Sedikitnya, Wening bisa menerka pertanyaan apa yang mungkin dilontarkan lelaki ini. Wening juga sudah mempersiapkan kata-kata santun untuk membalasnya, jadi dia mengangguk siap.

"Monggo, Mas."

Lelaki di hadapannya terlihat menahan napas. "Bismillahirrahmanirrahim. Sebelumnya, saya perlu menyampaikan dulu bahwa saya punya perasaan untuk Dik Wening. Perasaan yang sudah menjadi fitrah bagi laki-laki untuk perempuan, atau sebaliknya. Saya sayang sama kamu, Dik."

Ini bukan pertama kalinya Wening menerima pernyataan perasaan dari lelaki, tetapi tetap saja, jantungnya sulit untuk tidak berdebar kencang saat melihat tekad kuat di mata Mas Jaka.

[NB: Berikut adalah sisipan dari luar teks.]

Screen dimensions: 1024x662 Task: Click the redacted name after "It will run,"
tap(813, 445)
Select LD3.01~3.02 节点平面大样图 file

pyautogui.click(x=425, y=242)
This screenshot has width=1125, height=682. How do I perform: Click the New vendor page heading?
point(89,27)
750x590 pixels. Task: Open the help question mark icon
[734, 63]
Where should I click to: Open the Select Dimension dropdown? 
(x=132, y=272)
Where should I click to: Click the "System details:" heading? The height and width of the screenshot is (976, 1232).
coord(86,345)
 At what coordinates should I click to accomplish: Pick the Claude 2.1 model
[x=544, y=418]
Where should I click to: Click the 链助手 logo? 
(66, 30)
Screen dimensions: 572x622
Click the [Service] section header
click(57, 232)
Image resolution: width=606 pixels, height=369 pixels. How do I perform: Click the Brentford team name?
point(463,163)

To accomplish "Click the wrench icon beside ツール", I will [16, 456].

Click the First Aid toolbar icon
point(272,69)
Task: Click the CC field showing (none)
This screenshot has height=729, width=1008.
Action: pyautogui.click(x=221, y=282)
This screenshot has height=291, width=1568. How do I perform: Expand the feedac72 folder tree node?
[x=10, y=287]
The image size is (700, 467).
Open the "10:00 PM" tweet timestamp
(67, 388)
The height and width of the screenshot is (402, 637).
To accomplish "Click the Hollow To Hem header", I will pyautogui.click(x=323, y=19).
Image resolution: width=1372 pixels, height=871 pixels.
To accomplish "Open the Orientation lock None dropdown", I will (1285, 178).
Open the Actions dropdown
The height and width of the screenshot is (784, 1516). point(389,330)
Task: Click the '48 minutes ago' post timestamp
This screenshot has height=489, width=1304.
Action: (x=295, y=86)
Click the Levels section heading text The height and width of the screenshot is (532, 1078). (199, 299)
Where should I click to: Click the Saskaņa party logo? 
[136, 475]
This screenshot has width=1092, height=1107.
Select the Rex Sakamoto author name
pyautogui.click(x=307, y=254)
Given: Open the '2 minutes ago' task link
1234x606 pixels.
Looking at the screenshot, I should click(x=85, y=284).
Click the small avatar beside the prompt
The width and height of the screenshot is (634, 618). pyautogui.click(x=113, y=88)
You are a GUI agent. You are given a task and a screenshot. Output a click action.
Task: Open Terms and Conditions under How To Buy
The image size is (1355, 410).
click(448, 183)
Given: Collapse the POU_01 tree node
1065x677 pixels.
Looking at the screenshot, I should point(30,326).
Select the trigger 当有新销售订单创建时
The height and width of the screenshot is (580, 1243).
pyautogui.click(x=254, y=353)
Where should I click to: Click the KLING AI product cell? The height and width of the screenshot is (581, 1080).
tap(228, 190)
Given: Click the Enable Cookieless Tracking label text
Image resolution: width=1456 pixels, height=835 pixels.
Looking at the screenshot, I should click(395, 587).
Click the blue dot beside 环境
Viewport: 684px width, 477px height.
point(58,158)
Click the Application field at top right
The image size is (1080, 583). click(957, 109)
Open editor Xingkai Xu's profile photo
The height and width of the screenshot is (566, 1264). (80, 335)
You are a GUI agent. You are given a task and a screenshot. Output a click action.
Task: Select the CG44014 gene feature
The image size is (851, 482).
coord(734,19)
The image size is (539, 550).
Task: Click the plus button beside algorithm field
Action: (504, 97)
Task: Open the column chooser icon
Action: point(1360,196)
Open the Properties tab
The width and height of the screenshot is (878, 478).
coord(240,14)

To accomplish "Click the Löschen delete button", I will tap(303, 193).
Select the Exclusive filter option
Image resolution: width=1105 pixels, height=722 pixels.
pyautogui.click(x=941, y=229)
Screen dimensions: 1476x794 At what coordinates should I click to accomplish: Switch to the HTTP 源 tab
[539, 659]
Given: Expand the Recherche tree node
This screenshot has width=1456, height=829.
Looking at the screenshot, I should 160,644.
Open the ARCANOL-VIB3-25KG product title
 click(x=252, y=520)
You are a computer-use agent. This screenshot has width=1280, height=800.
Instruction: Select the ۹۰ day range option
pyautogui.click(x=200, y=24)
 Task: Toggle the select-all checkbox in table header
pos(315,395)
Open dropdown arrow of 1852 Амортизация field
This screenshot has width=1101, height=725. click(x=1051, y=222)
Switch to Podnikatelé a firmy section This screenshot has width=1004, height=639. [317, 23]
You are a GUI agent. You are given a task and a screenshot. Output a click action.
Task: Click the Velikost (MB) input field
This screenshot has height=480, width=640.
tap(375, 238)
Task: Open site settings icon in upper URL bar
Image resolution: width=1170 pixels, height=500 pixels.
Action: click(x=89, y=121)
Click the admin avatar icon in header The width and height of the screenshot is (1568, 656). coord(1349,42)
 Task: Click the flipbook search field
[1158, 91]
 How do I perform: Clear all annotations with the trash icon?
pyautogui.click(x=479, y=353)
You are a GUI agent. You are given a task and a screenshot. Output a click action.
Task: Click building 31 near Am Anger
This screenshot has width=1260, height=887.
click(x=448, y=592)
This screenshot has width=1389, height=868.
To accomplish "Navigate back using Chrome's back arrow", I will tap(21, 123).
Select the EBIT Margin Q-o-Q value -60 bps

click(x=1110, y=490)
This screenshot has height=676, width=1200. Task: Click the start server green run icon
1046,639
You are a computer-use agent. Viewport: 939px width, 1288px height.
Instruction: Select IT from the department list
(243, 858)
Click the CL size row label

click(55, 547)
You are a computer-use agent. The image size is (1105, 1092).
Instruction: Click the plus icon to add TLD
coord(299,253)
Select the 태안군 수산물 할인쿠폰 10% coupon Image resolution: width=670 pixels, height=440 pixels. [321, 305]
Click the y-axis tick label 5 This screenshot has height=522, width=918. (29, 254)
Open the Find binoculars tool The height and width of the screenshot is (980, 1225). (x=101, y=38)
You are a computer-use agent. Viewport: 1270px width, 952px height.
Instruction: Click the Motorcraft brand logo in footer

"Boleh saya tahu, apa Dik Wening punya perasaan yang sama untuk saya?"

Meski jelas-jelas menggeleng, Wening tersenyum sopan. "Mohon maaf, Mas."

"Tidak sedikit pun?"

Wening mengangguk. "Mboten, sedikit pun. Buat saya, dari kecil, panjengan adalah sosok yang saya hormati, Mas. Seperti kakak jauh yang harus saya hormati. Jadi, untuk perasaan yang selain itu, ndak ada bahkan ndak pernah kepikiran sama saya."

Mas Jaka kembali bergeming, mencerna kata-kata Wening. Wajahnya tidak menampilkan ekspresi tertentu, meski ada sedikit kekecewaan di situ, tetapi Wening tahu jawabannya sudah tersampaikan dengan jelas.

"Kalau begitu, apa Dik Wening mau kasih saya kesempatan untuk menumbuhkan perasaan itu?" tanya Mas Jaka, belum menyerah.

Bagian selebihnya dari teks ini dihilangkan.